■ Given data
========
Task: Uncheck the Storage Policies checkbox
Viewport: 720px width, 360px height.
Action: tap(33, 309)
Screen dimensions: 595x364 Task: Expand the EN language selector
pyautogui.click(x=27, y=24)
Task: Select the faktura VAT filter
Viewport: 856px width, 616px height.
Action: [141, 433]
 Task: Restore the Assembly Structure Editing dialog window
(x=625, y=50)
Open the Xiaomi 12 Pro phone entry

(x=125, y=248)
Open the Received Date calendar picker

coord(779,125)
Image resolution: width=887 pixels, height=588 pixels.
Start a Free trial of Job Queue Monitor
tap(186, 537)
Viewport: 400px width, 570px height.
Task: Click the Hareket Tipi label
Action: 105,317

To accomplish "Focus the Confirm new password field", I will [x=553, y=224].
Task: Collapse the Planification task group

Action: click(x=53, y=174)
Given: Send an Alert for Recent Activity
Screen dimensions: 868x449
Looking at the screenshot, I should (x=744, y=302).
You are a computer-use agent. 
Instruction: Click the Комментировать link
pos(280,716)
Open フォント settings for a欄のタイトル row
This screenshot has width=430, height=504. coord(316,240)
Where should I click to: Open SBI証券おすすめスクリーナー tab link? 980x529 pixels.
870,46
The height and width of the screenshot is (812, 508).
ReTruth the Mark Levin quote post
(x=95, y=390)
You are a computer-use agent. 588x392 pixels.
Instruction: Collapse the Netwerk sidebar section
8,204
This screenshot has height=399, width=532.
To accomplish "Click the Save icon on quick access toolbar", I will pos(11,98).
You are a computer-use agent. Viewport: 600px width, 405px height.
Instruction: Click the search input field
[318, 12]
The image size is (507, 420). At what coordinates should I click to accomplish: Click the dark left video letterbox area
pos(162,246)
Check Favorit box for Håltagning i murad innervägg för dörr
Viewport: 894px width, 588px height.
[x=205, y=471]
========
■ Exercise instructions
Copy nothing beyond the line containing "This screenshot has height=399, width=532.". Transcribe exactly from the first line of the entries down to that line, inclusive.

■ Your solution
Task: Uncheck the Storage Policies checkbox
Viewport: 720px width, 360px height.
Action: tap(33, 309)
Screen dimensions: 595x364 Task: Expand the EN language selector
pyautogui.click(x=27, y=24)
Task: Select the faktura VAT filter
Viewport: 856px width, 616px height.
Action: [141, 433]
 Task: Restore the Assembly Structure Editing dialog window
(x=625, y=50)
Open the Xiaomi 12 Pro phone entry

(x=125, y=248)
Open the Received Date calendar picker

coord(779,125)
Image resolution: width=887 pixels, height=588 pixels.
Start a Free trial of Job Queue Monitor
tap(186, 537)
Viewport: 400px width, 570px height.
Task: Click the Hareket Tipi label
Action: 105,317

To accomplish "Focus the Confirm new password field", I will [x=553, y=224].
Task: Collapse the Planification task group

Action: click(x=53, y=174)
Given: Send an Alert for Recent Activity
Screen dimensions: 868x449
Looking at the screenshot, I should (x=744, y=302).
You are a computer-use agent. 
Instruction: Click the Комментировать link
pos(280,716)
Open フォント settings for a欄のタイトル row
This screenshot has width=430, height=504. coord(316,240)
Where should I click to: Open SBI証券おすすめスクリーナー tab link? 980x529 pixels.
870,46
The height and width of the screenshot is (812, 508).
ReTruth the Mark Levin quote post
(x=95, y=390)
You are a computer-use agent. 588x392 pixels.
Instruction: Collapse the Netwerk sidebar section
8,204
This screenshot has height=399, width=532.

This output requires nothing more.